One thing's for sure; they believe they deserve it. I don't know many rich people, but I've met enough to know that even the ones who were handed a trust fund think of themselves as special, not lucky. They reinvent the past to include details of their own forbearance and fortitude to anyone who'll listen, and someone always will because they're rich. It's always more entertaining listening to the rich, because there's always a chance you'll be asked along to the Bahamas or given a sports car for the weekend. The fact that they're usually stingier than the people I hang out with takes a while to sink in.

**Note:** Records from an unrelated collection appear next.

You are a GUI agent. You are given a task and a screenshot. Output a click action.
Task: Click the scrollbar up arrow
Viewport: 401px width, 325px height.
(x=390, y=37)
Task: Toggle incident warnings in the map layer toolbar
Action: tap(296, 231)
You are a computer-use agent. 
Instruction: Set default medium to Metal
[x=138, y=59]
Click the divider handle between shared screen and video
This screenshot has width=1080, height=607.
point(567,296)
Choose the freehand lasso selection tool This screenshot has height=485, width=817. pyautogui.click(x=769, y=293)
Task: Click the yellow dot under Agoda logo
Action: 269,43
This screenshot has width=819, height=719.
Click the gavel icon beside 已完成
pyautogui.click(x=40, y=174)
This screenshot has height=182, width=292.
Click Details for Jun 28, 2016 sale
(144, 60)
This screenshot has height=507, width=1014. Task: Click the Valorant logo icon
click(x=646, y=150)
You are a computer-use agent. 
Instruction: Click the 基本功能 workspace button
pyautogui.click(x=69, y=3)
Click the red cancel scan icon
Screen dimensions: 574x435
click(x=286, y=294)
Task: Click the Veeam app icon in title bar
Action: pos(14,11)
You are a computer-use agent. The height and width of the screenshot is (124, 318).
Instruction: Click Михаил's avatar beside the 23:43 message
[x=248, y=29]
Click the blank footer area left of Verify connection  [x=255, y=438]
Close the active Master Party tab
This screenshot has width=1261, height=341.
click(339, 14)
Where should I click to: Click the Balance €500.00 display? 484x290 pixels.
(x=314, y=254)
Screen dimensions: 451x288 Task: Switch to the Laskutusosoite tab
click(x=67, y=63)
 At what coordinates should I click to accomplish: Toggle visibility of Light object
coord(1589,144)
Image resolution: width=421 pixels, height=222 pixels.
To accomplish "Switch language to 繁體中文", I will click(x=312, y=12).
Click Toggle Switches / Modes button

The other great fact about rich people is that their kids are always fuck-ups. Not the kind of lovable fuck-up who works down at the gas station and tells you he can fix your car and then destroys it. No, rich kids are shady. They're the kind that dream up a brilliant illegal plan, just to show their dad a thing or two; then when you all get caught, they beg their dad for a great lawyer and never talk to you again. They were born into money, and they know money will take care of them. This security gives them a whole different value system, one the rest of the world never quite gets.

These half-empty houses, I notice, are mostly dark and quiet, like the set from Citizen Kane. Housewives putter around in the kitchens, and I see their coiffed heads through the window as I hook up my hose to their oil fills. They are usually alone. They never wave. The third great fact about rich people is that they don't talk to the help. Lady Chatterley's Lover was bullshit.